録画はMPEG-4 Simple Profileの「Movie Player」形式で行なう。録画モードはHQ(320×240ドット、384kbps)、SP(320×240ドット、216kbps)、LP1(160×112ドット、96kbps)、LP2(176×144ドット、64kbps)の4段階で、すべて15fps。
今回試したUX50は30fpsの動画再生に対応しているので、15fpsまでというフレームレートに多少の不満が残る。また、対応クリエのうち、PEG-TG50を除くすべてのディスプレイ解像度が320×480ドット(UX50は横画面の480×320ドット)のため、フル画面表示だと拡大表示になってしまうのが残念だ。 メモリースティックのサイズごとの録画時間は以下の通りとなる。

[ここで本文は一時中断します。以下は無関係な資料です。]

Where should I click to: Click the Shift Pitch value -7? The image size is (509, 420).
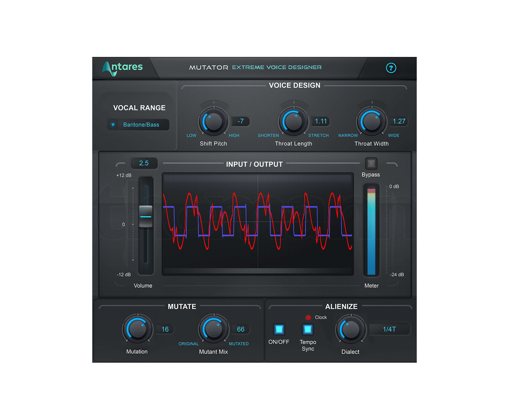coord(241,121)
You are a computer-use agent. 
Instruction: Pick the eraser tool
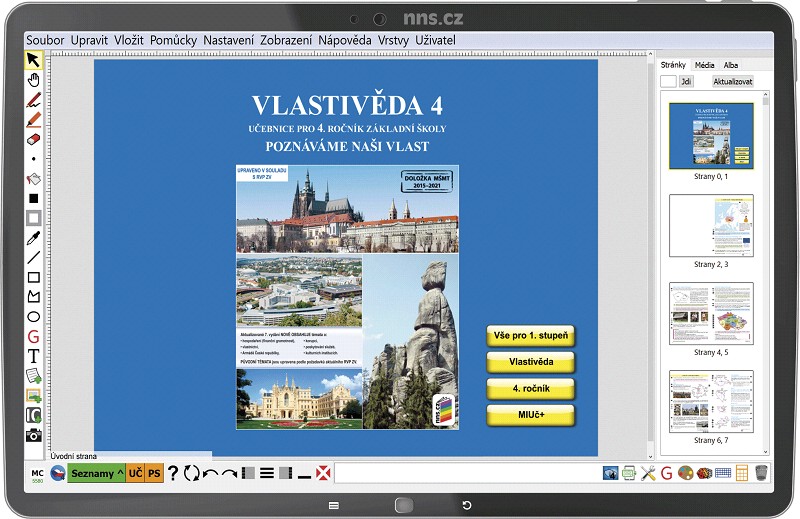pos(33,139)
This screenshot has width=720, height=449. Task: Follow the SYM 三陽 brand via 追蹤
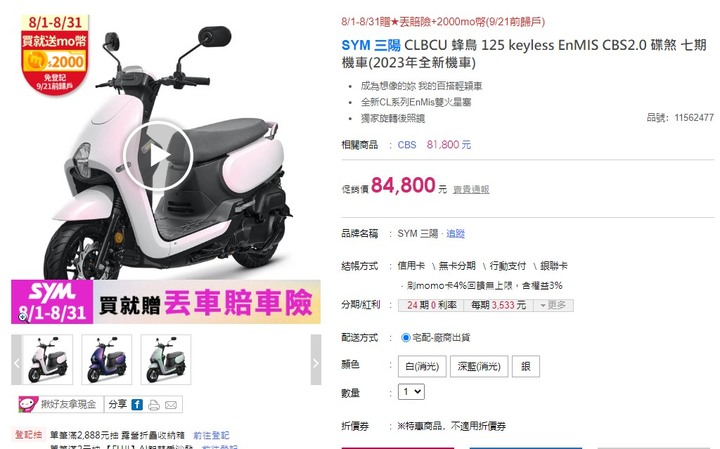click(x=456, y=233)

■ クリエがないと録画予約できない? クリエ側には事前に「Video Utility」を導入する必要がある。今回試したUX50には添付されておらず、VR100K付属のCD-Rからインストールした。ファイルサイズは130KB。 Video Utiltyでまず行なうことは、地域設定、受信チャンネル設定など。設定したメモリースティックをVR100Kのスロットに挿入すると、VR100Kに設定がダウンロードされる。 録画設定もVideo Utilityで行なう。設定内容は、録画の開始・終了時間、録画チャンネル、録画画質モードなど。このとき、録画の繰り返し(毎日/月~土/月~金/毎週)を設定でき、それぞれに上書きするかどうかを指定できる。 また、インターネットから番組表を取得するアプリケーション「TVscape」からも録画予約が可能。GigaPocketとの連携に用いられるソフトだが、ここではVideo Utilityへの入力を支援する。ただし、VR100Kで使うには最新のVer.1.3が必要。

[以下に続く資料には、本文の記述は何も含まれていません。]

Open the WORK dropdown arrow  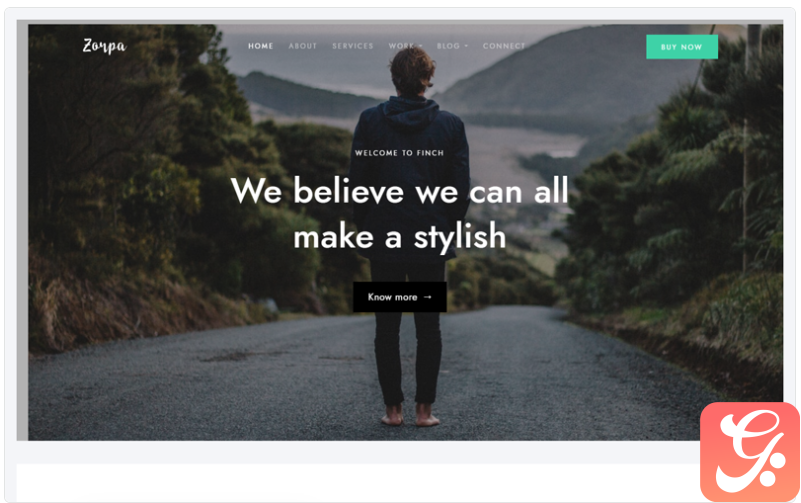click(420, 46)
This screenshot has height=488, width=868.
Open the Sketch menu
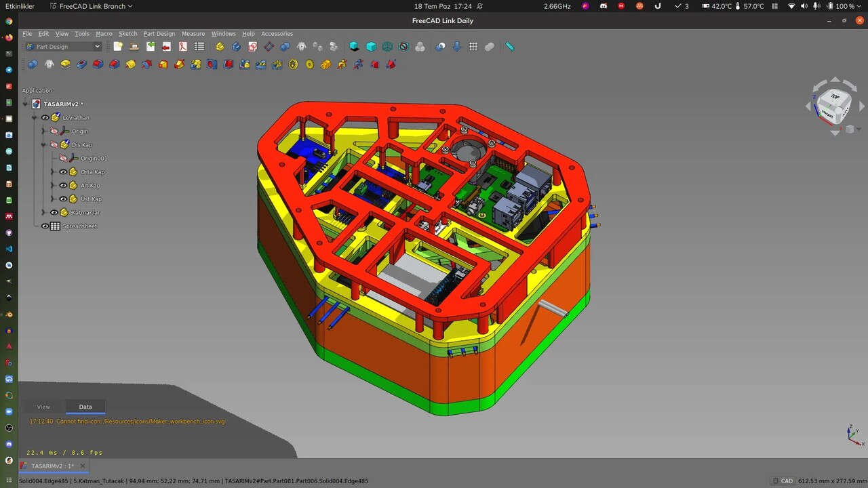click(x=127, y=34)
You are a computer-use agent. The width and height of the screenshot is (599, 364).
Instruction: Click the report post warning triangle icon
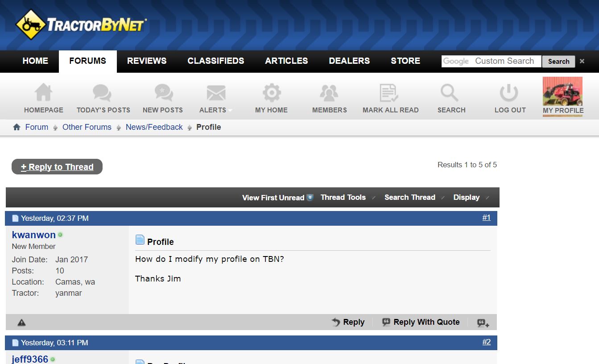pos(21,323)
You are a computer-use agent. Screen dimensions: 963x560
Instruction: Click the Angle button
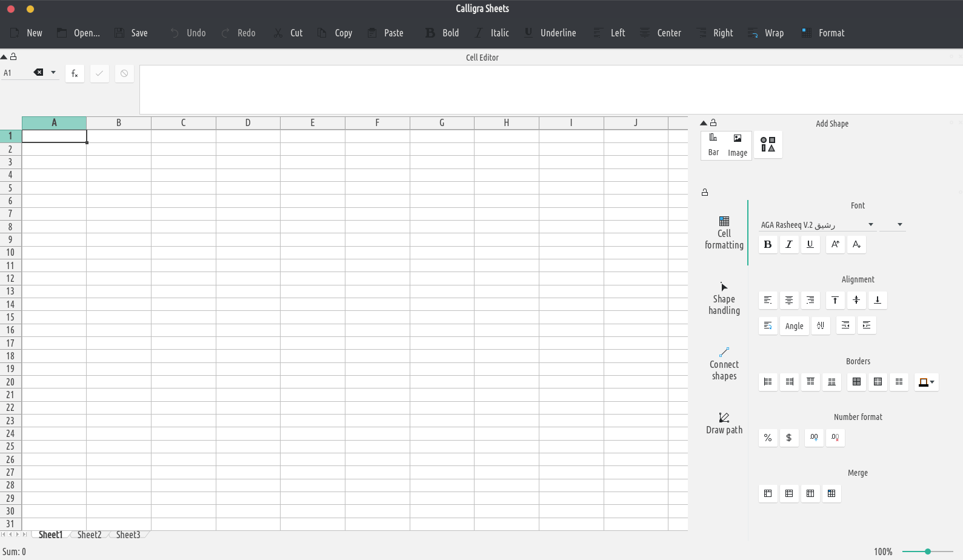coord(794,325)
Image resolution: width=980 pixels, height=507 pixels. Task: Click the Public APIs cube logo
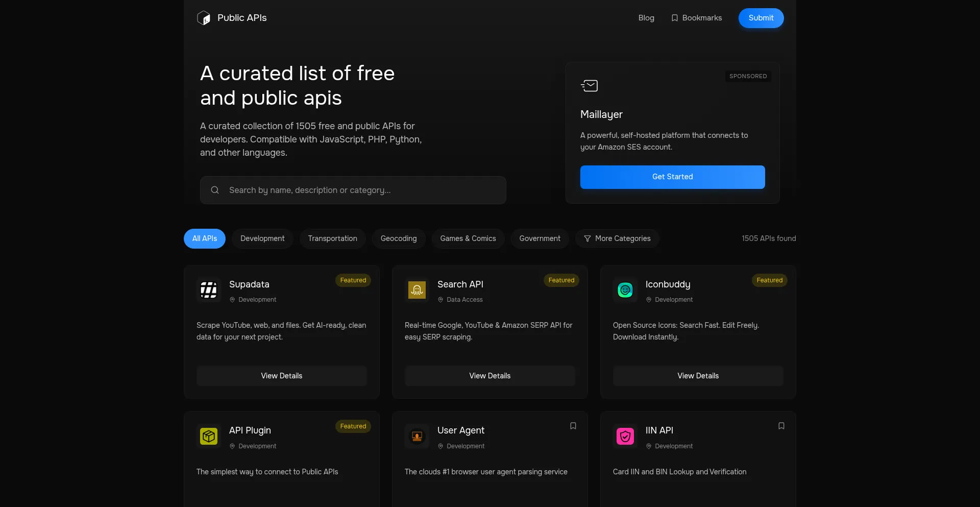[204, 18]
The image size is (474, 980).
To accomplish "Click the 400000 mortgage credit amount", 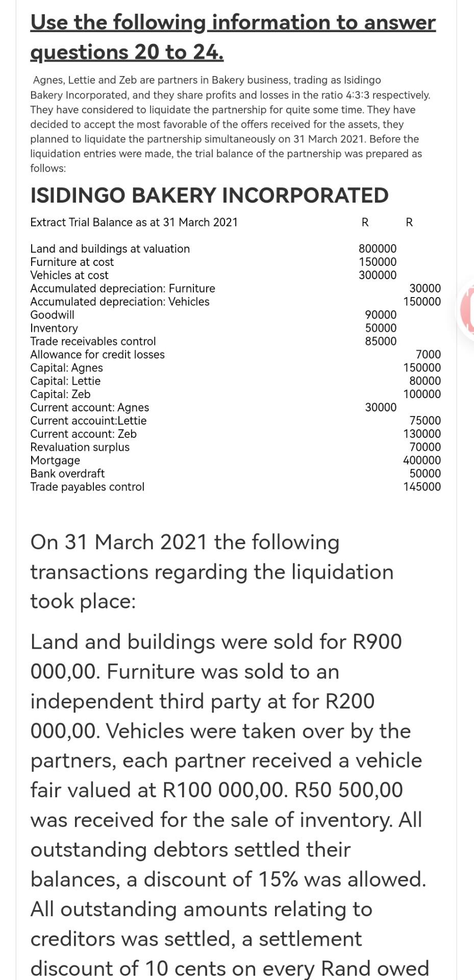I will pos(422,460).
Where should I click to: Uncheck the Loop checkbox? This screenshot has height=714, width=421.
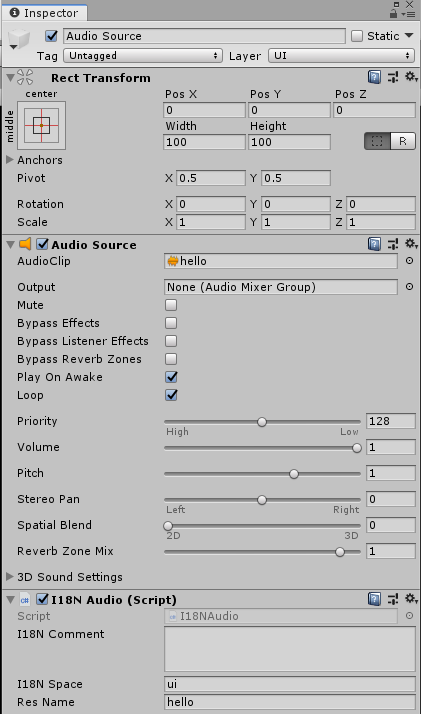[171, 395]
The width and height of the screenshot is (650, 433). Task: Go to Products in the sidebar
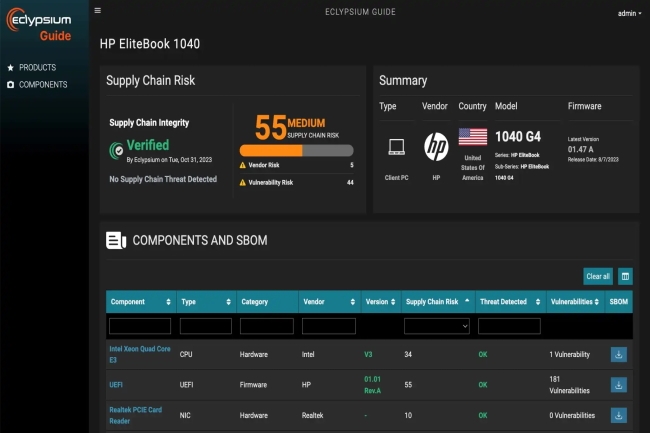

なお11月19日に、パソコンからVR100Kの設定や予約が行なえる「ビデオレコーダー設定ツール」が公開された。これまでVR100Kはクリエなしでは使用できなかったが、これでモバイルムービー対応の携帯電話などでもVR100Kの利用が可能になる。
■ サイバー度は高いものの、眠気を誘うのがタマに傷? 実際にUX50を使い、録画した番組を戸外で視聴してみた。HQとSPは、仮想シルク(画面横のグラフィティ入力部)を閉じた状態で拡大すると、ほぼ全画面表示となる。画面をある程度離した状態でも視認可能で、たとえば、電車内でひざの上に載せた状態でもテロップ類をはっきりと確認できる。やはり画面はこれくらいの大きさがほしい。 ただし、拡大した場合、HQでもブロックノイズがかなり目立つ。スポーツ中継などの動きが激しい場面では、画面全体がブロックノイズに覆われて不快だ。また、白飛びも激しく、映画などをじっくり鑑賞するには向いていない。出勤前に録画した情報番組やニュースなどを通勤時に視聴する、という用途が一番しっくりくると思う。このところ早朝の情報番組を通勤時間の20分に合わせて録画し、毎朝地下鉄内で視聴している。画面左上に映る3時間も前の時刻表示が間抜けだが、様々なジャンルの情報を一通りチェックできることもあって、結構気に入っている。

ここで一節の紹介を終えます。